The Spokane Street Viaduct is a freeway connecting the West Seattle Bridge to Interstate 5. It runs above South Spokane Street in the SoDo neighborhood of Seattle and is generally four to six lanes wide.

The viaduct was one of Seattle's first freeways, opened in 1945. Over the course of the next few decades, other traffic-separated roadways were built to create a continuous roadway between West Seattle and Beacon Hill, such as the "Fauntleroy-Southwest Spokane Street Viaduct" (which opened in 1965). Upon completion of the high-rise West Seattle Bridge in 1984, the road comprising the Spokane Street Viaduct, the West Seattle Bridge and the Fauntleroy-Southwest Spokane Street Viaduct was referred to as the "West Seattle Freeway". However, a series of fatalities led to recognition that the aging Spokane Street Viaduct portion was unsafe to be used as a high-speed roadway. In 1997, the Seattle City Council unanimously adopted a resolution to lower the speed limit and to request that the WSDOT remove the word "Freeway" from signs marking the entrances to the Spokane Street Viaduct and the West Seattle Bridge.

From 2008 to 2013, the Spokane Street Viaduct section between Interstate 5 and State Route 99 was rebuilt and widened. The widened roadway has three lanes in each direction and shoulders. A new westbound on and off ramp was built at 1st Avenue South and replaced the dangerous 4th Avenue South off-ramp. A new eastbound off-ramp to 4th Avenue South opened August 16, 2010.

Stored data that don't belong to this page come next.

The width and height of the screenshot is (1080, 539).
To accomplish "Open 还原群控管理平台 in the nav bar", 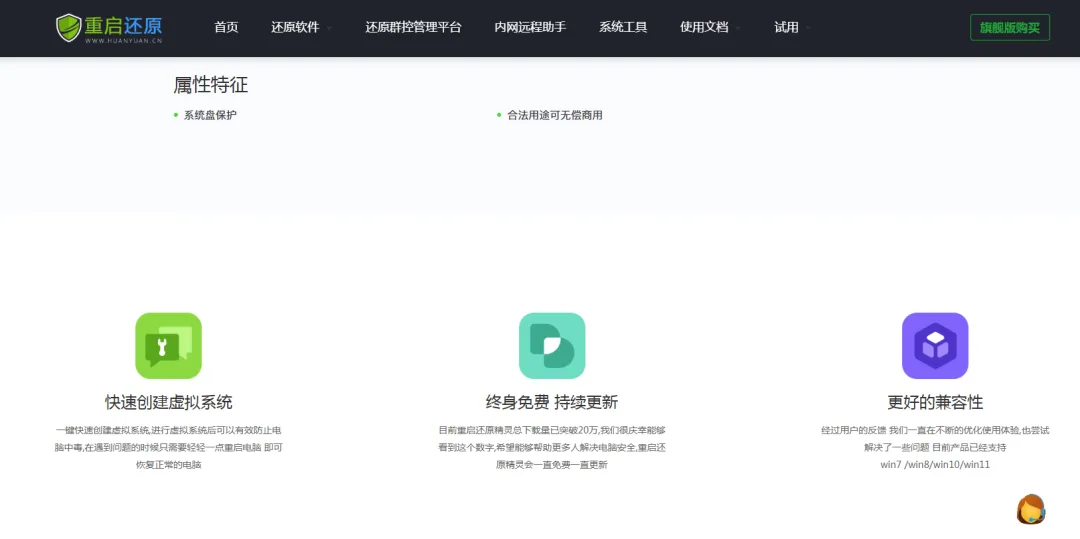I will tap(413, 28).
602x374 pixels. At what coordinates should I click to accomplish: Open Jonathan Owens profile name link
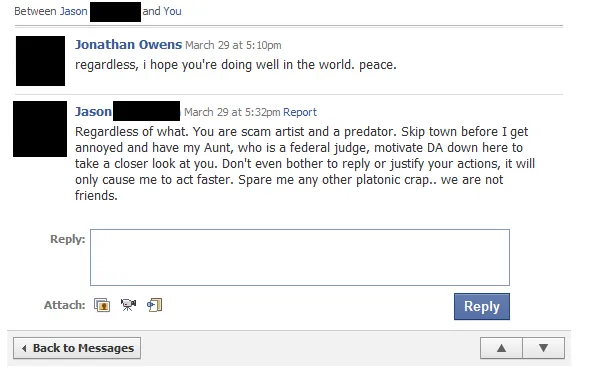point(128,45)
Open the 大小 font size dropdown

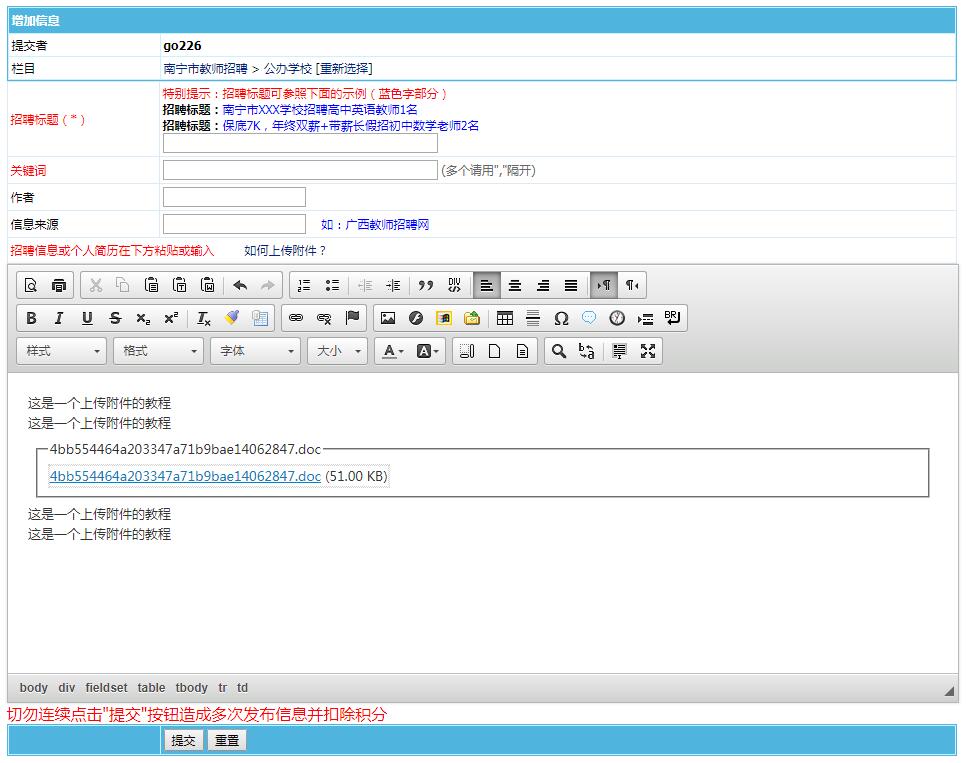tap(340, 351)
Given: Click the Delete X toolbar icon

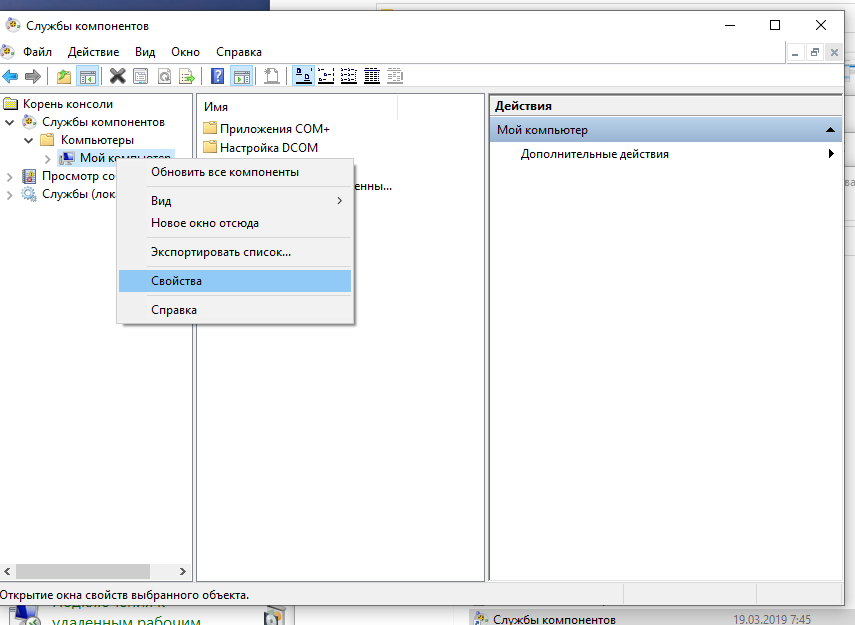Looking at the screenshot, I should coord(117,76).
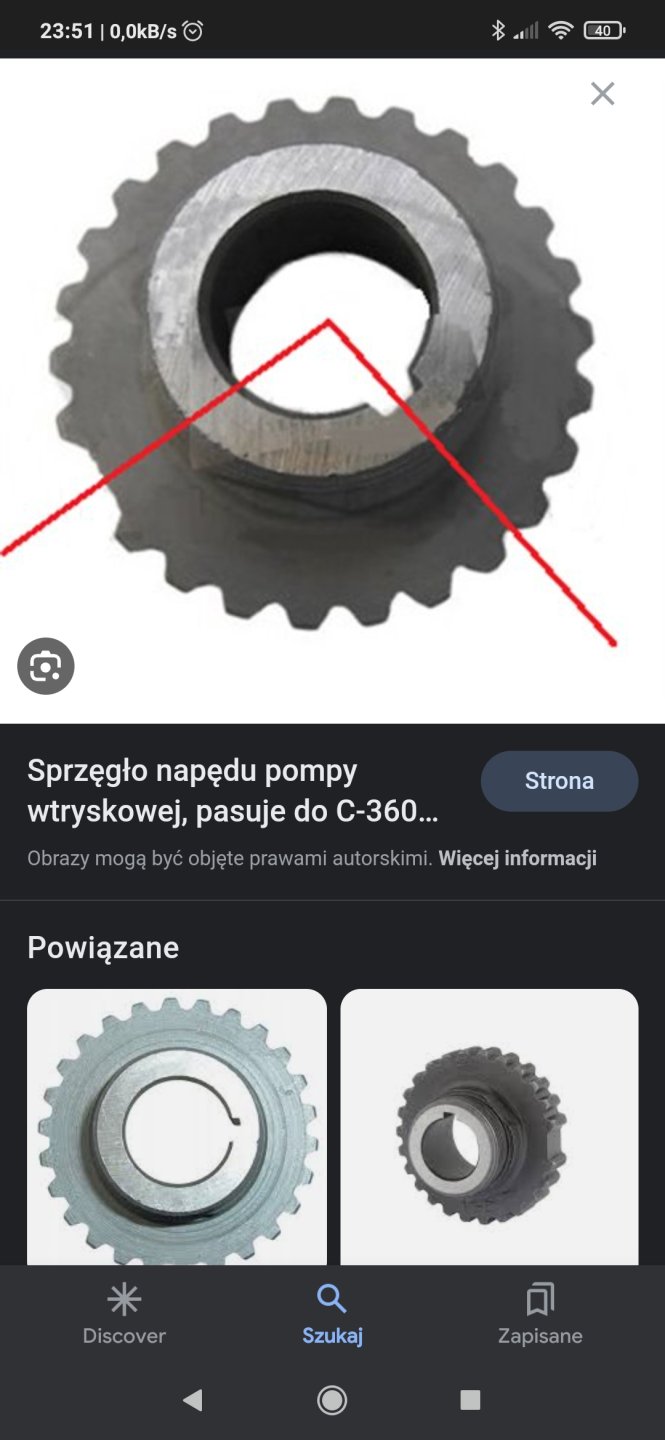Tap the Android back triangle
Image resolution: width=665 pixels, height=1440 pixels.
pyautogui.click(x=193, y=1400)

The loop ramp from the West Seattle Bridge to northbound State Route 99 was closed on May 2, 2023, due to the formation of a 5 x 4 ft hole that left steel rebar exposed. It reopened a week later after the damaged concrete was removed and replaced by WSDOT crews.

==Exit list==

| Destinations | Notes |
|---|---|
| Fauntleroy Way Southwest, 35th Avenue Southwest | Ends at an at-grade intersection |
| Admiral Way | Westbound exit and eastbound entrance |
| Harbor Avenue, Avalon Way | Westbound exit and eastbound entrance |
| Delridge Way Southwest, Southwest Spokane Street - South Seattle College | Westbound exit and eastbound entrance |
| 11th Avenue Southwest - Harbor Island, Terminal 18 | Westbound exit and eastbound entrance |
| SR 99 north | Eastbound exit and westbound entrance |
| 1st Avenue South | Eastbound exit; westbound exit and entrance |
| 4th Avenue South | Eastbound exit |
| Spokane Street, 6th Avenue South | Westbound exit and eastbound entrance |
| I-5 - Portland, Vancouver, BC |  |
| Columbian Way, 15th Avenue South | Eastbound exit and westbound entrance |

==See also==

- West Spokane Street Bridge, a pair of bascule bridges built in the 1920s that were decommissioned by 1989.
- Spokane Street Bridge, a low bridge over the western fork of the Duwamish Waterway opened in 1991.